§ EXERCISE TASK
Decide whether each statement agrees with the forum thread about building a Pontiac engine, answering yes or no and quoting the words from the thread that settle it. 1. Iron heads add a lot of weight over the front axle. 2. One poster ran a stock 4 speed and 10 bolt behind a blown big block on slicks. 3. The 428 build cost more than $10,000.

§ PASSAGE GIVEN
------------------------------------

Iron heads can be made to work, but you'll have to make compromises, spend almost as much as you would for aluminum, and won't make as much power.

I'd be willing to talk in more detail if you like.

Bear


----------



## geeteeohguy (Feb 2, 2008)

Iron heads also put a LOT more weight right over the front axle...right where you don't want it.


----------



## la_belle_fermier (Dec 28, 2010)

Thanks for all the info.
Lots of stuff to ponder.
I really don't know if my drivetrain could handle 500 plus hp.Thats why I wanted to use iron heads but should I give up the stroker idea and build a beefy 400 with aluminum heads, would that get me in the range I was looking for.


----------



## ALKYGTO (Mar 29, 2010)

Build the motor as you wanted as a stroker and if you don't put slicks on it and/or launch it at 4000 rpm the stock drivetrain should live until you can afford to upgrade it. I ran the stock 4 speed and 10 bolt behind my blown BB for a couple of years and it lived with the street tires and no powershifting.


----------



## geeteeohguy (Feb 2, 2008)

Exactly. Just because you have 500 HP doesn't mean you have to flaunt it. You can drive like a normal person and not tear your stuff up. I used to go through U-joints and trannies. Not any more. Same car, _older_ driver!!


----------



## Orion88 (Apr 24, 2012)

My car before I bought it had a 428 in it. It was running a little over 450hp and was built with mostly production pontiac parts - #13 heads with a little work done to them, a RAIV cam, stock intake, quadrajet, pontiac crank, and I believe it was bored 40 over. I can talk to my friend who had it before me and get some specs for you if you want. I do know that it was a very low cost build and he was smoking people at the drag strip who had well over $10,000 and 600hp under the hood. I can't remember the 1/4 mile time but it was somewhere in the 12's before he even managed to get it tuned and dialed in.


----------



## BearGFR (Aug 25, 2008)

Lots of folks here with very good points. :agree 

Just because you're packing the power doesn't mean you are required to be _deploying_ it all the time. It's still very satisfying to me to be cruising along the freeway and have some moron with a new Camaro or some-such pull alongside and try to "mess" with me. When I don't take the bait, they invariably will blast on by, thinking that they've sure "showed the old dude". Meanwhile, I just smile to myself and understand that the reality of the situation was that they _just weren't worth my time._ 

Now and then I do have my fun though, like a couple weekends ago at the Dallas Cars and Coffee event. Leaving, going up the on-ramp to go back home, there were a couple of late-model something-or-others all over my bumper. By the time I reached the end of the on-ramp and hit the freeway, somehow they'd gotten very tiny in my rear-view  Imagine that...

I love discussions about how to build torque-monster Pontiacs. Truth be told, there are quite a few different ways to do it and each has its own set of merits and challenges (and costs). A big part of the enjoyment comes from planning and building an engine _your way_. If we all wanted to just be brainless copy-cats, we'd all be building little-block or LS ::cough spit:: chevys.

------------------------------------

§ GIVEN MATERIAL
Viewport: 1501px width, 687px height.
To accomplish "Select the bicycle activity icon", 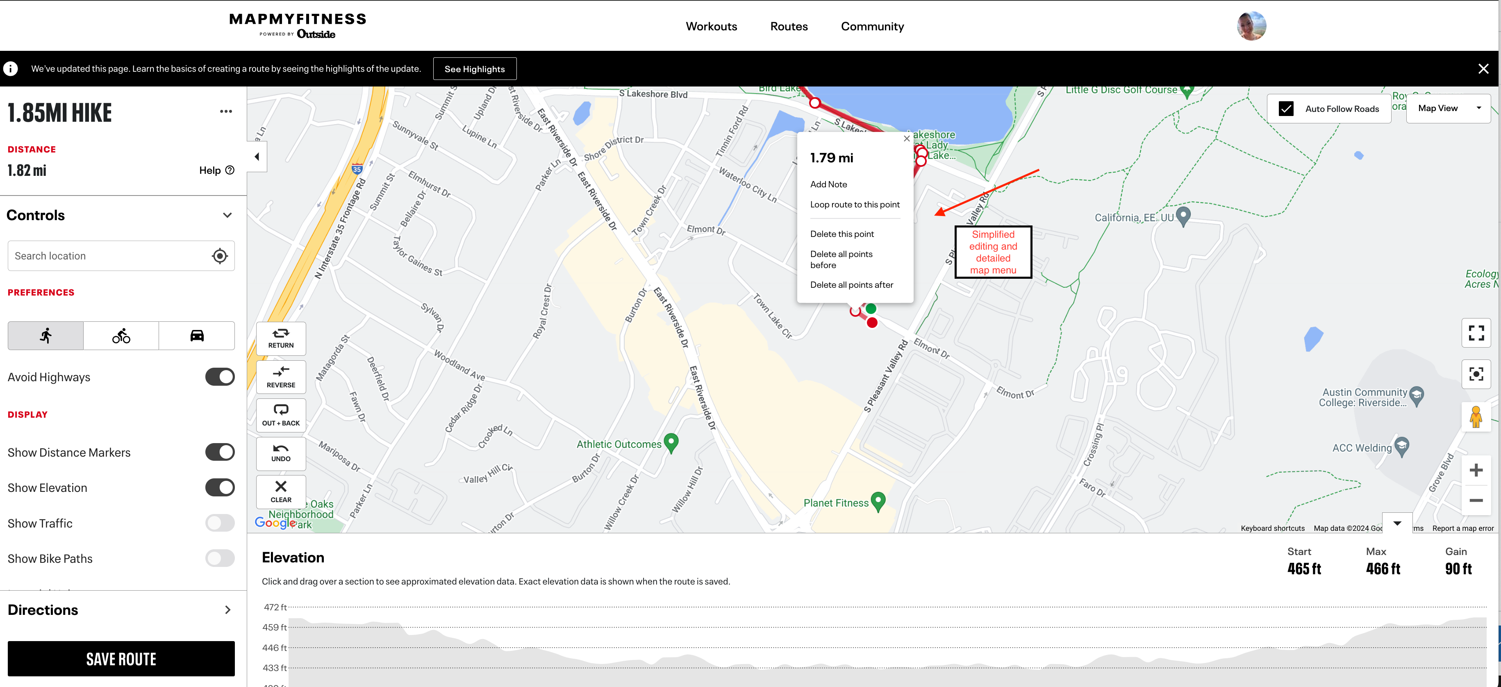I will (121, 336).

------------------------------------

§ FULL OUTPUT
1. Yes: "Iron heads also put a LOT more weight right over the front axle"
2. No: "it lived with the street tires and no powershifting"
3. No: "it was a very low cost build"